(Collected data entries)

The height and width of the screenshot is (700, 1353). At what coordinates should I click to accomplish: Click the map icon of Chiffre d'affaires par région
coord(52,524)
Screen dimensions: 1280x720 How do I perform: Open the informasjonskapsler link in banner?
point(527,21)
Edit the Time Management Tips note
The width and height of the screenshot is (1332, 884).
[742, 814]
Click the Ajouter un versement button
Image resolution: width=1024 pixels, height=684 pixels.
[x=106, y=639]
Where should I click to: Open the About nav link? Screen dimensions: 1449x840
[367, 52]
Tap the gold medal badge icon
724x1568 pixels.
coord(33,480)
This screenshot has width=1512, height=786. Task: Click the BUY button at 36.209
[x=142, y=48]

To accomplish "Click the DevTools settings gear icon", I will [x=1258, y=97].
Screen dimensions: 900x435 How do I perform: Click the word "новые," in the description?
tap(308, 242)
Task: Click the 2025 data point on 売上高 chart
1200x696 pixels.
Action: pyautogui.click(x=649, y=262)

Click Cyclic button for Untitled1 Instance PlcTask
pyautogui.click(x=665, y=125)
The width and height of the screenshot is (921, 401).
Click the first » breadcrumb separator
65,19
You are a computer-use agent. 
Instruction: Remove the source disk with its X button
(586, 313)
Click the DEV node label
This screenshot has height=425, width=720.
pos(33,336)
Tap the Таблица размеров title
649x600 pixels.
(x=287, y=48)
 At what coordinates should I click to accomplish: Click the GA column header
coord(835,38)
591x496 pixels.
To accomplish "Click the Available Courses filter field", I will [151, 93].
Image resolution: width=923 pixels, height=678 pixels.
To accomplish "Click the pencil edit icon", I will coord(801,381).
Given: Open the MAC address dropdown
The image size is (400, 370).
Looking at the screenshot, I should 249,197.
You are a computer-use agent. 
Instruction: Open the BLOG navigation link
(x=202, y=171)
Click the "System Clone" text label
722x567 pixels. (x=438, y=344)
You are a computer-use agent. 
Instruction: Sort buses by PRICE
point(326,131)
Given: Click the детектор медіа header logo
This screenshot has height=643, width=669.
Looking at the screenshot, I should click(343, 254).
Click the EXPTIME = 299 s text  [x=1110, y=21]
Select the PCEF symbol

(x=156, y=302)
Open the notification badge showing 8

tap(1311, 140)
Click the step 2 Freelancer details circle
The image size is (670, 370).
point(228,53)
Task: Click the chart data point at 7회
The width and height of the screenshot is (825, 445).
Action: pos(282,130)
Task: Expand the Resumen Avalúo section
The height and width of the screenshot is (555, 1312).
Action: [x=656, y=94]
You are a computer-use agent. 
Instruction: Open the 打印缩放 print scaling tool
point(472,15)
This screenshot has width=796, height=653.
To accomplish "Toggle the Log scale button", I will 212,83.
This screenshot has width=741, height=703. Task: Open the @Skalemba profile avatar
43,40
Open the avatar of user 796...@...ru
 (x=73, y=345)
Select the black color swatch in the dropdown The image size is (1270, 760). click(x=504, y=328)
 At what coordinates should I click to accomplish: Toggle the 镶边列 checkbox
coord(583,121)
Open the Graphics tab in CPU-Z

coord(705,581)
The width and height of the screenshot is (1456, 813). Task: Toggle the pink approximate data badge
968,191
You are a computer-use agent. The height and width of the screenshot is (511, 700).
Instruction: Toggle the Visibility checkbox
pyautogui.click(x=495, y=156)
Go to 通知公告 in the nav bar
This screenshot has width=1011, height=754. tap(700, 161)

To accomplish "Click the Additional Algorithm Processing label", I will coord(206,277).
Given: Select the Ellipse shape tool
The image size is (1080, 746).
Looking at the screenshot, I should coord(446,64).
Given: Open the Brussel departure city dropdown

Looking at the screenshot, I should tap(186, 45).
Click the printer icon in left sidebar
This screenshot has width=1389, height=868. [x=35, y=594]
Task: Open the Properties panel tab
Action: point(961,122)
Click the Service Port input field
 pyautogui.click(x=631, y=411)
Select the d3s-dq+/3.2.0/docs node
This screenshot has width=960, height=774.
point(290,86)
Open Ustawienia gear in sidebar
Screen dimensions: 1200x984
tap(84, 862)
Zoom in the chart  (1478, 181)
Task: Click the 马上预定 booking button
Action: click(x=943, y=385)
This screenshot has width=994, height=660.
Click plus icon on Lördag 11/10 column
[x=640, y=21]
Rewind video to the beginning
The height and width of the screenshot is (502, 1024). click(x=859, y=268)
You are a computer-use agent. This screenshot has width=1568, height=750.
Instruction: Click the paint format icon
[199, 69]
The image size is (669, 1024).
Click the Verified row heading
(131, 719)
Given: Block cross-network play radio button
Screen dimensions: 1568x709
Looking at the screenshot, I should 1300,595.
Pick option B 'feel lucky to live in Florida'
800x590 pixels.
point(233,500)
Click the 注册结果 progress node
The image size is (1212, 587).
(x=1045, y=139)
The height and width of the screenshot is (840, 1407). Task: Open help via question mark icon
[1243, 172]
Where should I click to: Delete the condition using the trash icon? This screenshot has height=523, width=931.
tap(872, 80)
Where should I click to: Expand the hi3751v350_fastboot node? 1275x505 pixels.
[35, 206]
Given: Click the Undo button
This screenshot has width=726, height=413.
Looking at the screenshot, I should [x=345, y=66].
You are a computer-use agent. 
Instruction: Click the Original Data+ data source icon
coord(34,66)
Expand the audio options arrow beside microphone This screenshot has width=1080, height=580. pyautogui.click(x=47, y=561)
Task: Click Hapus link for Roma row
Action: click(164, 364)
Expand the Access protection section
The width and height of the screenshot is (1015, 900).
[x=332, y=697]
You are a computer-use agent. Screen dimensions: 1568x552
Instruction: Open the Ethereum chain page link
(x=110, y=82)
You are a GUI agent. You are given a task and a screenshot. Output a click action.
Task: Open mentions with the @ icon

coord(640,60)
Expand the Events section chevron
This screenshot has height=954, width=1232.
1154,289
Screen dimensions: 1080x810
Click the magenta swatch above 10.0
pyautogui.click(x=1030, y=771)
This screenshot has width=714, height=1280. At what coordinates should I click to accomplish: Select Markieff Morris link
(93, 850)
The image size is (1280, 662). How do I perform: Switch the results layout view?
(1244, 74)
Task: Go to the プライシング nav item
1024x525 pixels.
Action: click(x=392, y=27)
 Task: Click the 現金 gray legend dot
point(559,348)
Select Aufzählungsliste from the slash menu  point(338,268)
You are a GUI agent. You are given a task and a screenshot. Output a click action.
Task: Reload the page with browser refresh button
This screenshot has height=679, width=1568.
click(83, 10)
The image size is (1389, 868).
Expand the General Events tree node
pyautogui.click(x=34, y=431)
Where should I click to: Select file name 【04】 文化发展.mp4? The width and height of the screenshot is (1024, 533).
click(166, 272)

[Task item] Retype every entry word for word.

[Output for this task]
The height and width of the screenshot is (700, 1353). At what coordinates should I click to accomplish: Click the map icon of Chiffre d'affaires par région
coord(52,524)
Screen dimensions: 1280x720 How do I perform: Open the informasjonskapsler link in banner?
point(527,21)
Edit the Time Management Tips note
The width and height of the screenshot is (1332, 884).
[742, 814]
Click the Ajouter un versement button
Image resolution: width=1024 pixels, height=684 pixels.
[x=106, y=639]
Where should I click to: Open the About nav link? Screen dimensions: 1449x840
[367, 52]
Tap the gold medal badge icon
724x1568 pixels.
coord(33,480)
This screenshot has width=1512, height=786. Task: Click the BUY button at 36.209
[x=142, y=48]

To accomplish "Click the DevTools settings gear icon", I will [x=1258, y=97].
Screen dimensions: 900x435 How do I perform: Click the word "новые," in the description?
tap(308, 242)
Task: Click the 2025 data point on 売上高 chart
1200x696 pixels.
Action: pyautogui.click(x=649, y=262)

Click Cyclic button for Untitled1 Instance PlcTask
pyautogui.click(x=665, y=125)
The width and height of the screenshot is (921, 401).
Click the first » breadcrumb separator
65,19
You are a computer-use agent. 
Instruction: Remove the source disk with its X button
(586, 313)
Click the DEV node label
This screenshot has height=425, width=720.
pos(33,336)
Tap the Таблица размеров title
649x600 pixels.
(x=287, y=48)
 At what coordinates should I click to accomplish: Click the GA column header
coord(835,38)
591x496 pixels.
To accomplish "Click the Available Courses filter field", I will [151, 93].
Image resolution: width=923 pixels, height=678 pixels.
To accomplish "Click the pencil edit icon", I will coord(801,381).
Given: Open the MAC address dropdown
The image size is (400, 370).
Looking at the screenshot, I should 249,197.
You are a computer-use agent. 
Instruction: Open the BLOG navigation link
(x=202, y=171)
Click the "System Clone" text label
722x567 pixels. (x=438, y=344)
You are a computer-use agent. 
Instruction: Sort buses by PRICE
point(326,131)
Given: Click the детектор медіа header logo
This screenshot has height=643, width=669.
Looking at the screenshot, I should click(343, 254).
Click the EXPTIME = 299 s text  [x=1110, y=21]
Select the PCEF symbol

(x=156, y=302)
Open the notification badge showing 8

tap(1311, 140)
Click the step 2 Freelancer details circle
The image size is (670, 370).
point(228,53)
Task: Click the chart data point at 7회
The width and height of the screenshot is (825, 445).
Action: pos(282,130)
Task: Expand the Resumen Avalúo section
The height and width of the screenshot is (555, 1312).
Action: [x=656, y=94]
You are a computer-use agent. 
Instruction: Open the 打印缩放 print scaling tool
point(472,15)
This screenshot has width=796, height=653.
To accomplish "Toggle the Log scale button", I will 212,83.
This screenshot has width=741, height=703. Task: Open the @Skalemba profile avatar
43,40
Open the avatar of user 796...@...ru
 (x=73, y=345)
Select the black color swatch in the dropdown The image size is (1270, 760). click(x=504, y=328)
 At what coordinates should I click to accomplish: Toggle the 镶边列 checkbox
coord(583,121)
Open the Graphics tab in CPU-Z

coord(705,581)
The width and height of the screenshot is (1456, 813). Task: Toggle the pink approximate data badge
968,191
You are a computer-use agent. The height and width of the screenshot is (511, 700).
Instruction: Toggle the Visibility checkbox
pyautogui.click(x=495, y=156)
Go to 通知公告 in the nav bar
This screenshot has width=1011, height=754. tap(700, 161)

To accomplish "Click the Additional Algorithm Processing label", I will coord(206,277).
Given: Select the Ellipse shape tool
The image size is (1080, 746).
Looking at the screenshot, I should coord(446,64).
Given: Open the Brussel departure city dropdown

Looking at the screenshot, I should tap(186, 45).
Click the printer icon in left sidebar
This screenshot has width=1389, height=868. [x=35, y=594]
Task: Open the Properties panel tab
Action: point(961,122)
Click the Service Port input field
 pyautogui.click(x=631, y=411)
Select the d3s-dq+/3.2.0/docs node
This screenshot has width=960, height=774.
point(290,86)
Open Ustawienia gear in sidebar
Screen dimensions: 1200x984
tap(84, 862)
Zoom in the chart  (1478, 181)
Task: Click the 马上预定 booking button
Action: click(x=943, y=385)
This screenshot has width=994, height=660.
Click plus icon on Lördag 11/10 column
[x=640, y=21]
Rewind video to the beginning
The height and width of the screenshot is (502, 1024). click(x=859, y=268)
You are a computer-use agent. This screenshot has width=1568, height=750.
Instruction: Click the paint format icon
[199, 69]
The image size is (669, 1024).
Click the Verified row heading
(131, 719)
Given: Block cross-network play radio button
Screen dimensions: 1568x709
Looking at the screenshot, I should 1300,595.
Pick option B 'feel lucky to live in Florida'
800x590 pixels.
point(233,500)
Click the 注册结果 progress node
The image size is (1212, 587).
(x=1045, y=139)
The height and width of the screenshot is (840, 1407). Task: Open help via question mark icon
[1243, 172]
Where should I click to: Delete the condition using the trash icon? This screenshot has height=523, width=931.
tap(872, 80)
Where should I click to: Expand the hi3751v350_fastboot node? 1275x505 pixels.
[35, 206]
Given: Click the Undo button
This screenshot has width=726, height=413.
Looking at the screenshot, I should [x=345, y=66].
You are a computer-use agent. 
Instruction: Click the Original Data+ data source icon
coord(34,66)
Expand the audio options arrow beside microphone This screenshot has width=1080, height=580. pyautogui.click(x=47, y=561)
Task: Click Hapus link for Roma row
Action: click(164, 364)
Expand the Access protection section
The width and height of the screenshot is (1015, 900).
[x=332, y=697]
You are a computer-use agent. Screen dimensions: 1568x552
Instruction: Open the Ethereum chain page link
(x=110, y=82)
You are a GUI agent. You are given a task and a screenshot. Output a click action.
Task: Open mentions with the @ icon

coord(640,60)
Expand the Events section chevron
This screenshot has height=954, width=1232.
1154,289
Screen dimensions: 1080x810
Click the magenta swatch above 10.0
pyautogui.click(x=1030, y=771)
This screenshot has width=714, height=1280. At what coordinates should I click to accomplish: Select Markieff Morris link
(93, 850)
The image size is (1280, 662). How do I perform: Switch the results layout view?
(1244, 74)
Task: Go to the プライシング nav item
1024x525 pixels.
Action: click(x=392, y=27)
 Task: Click the 現金 gray legend dot
point(559,348)
Select Aufzählungsliste from the slash menu  point(338,268)
You are a GUI agent. You are given a task and a screenshot. Output a click action.
Task: Reload the page with browser refresh button
This screenshot has height=679, width=1568.
click(83, 10)
The image size is (1389, 868).
Expand the General Events tree node
pyautogui.click(x=34, y=431)
Where should I click to: Select file name 【04】 文化发展.mp4? The width and height of the screenshot is (1024, 533).
click(166, 272)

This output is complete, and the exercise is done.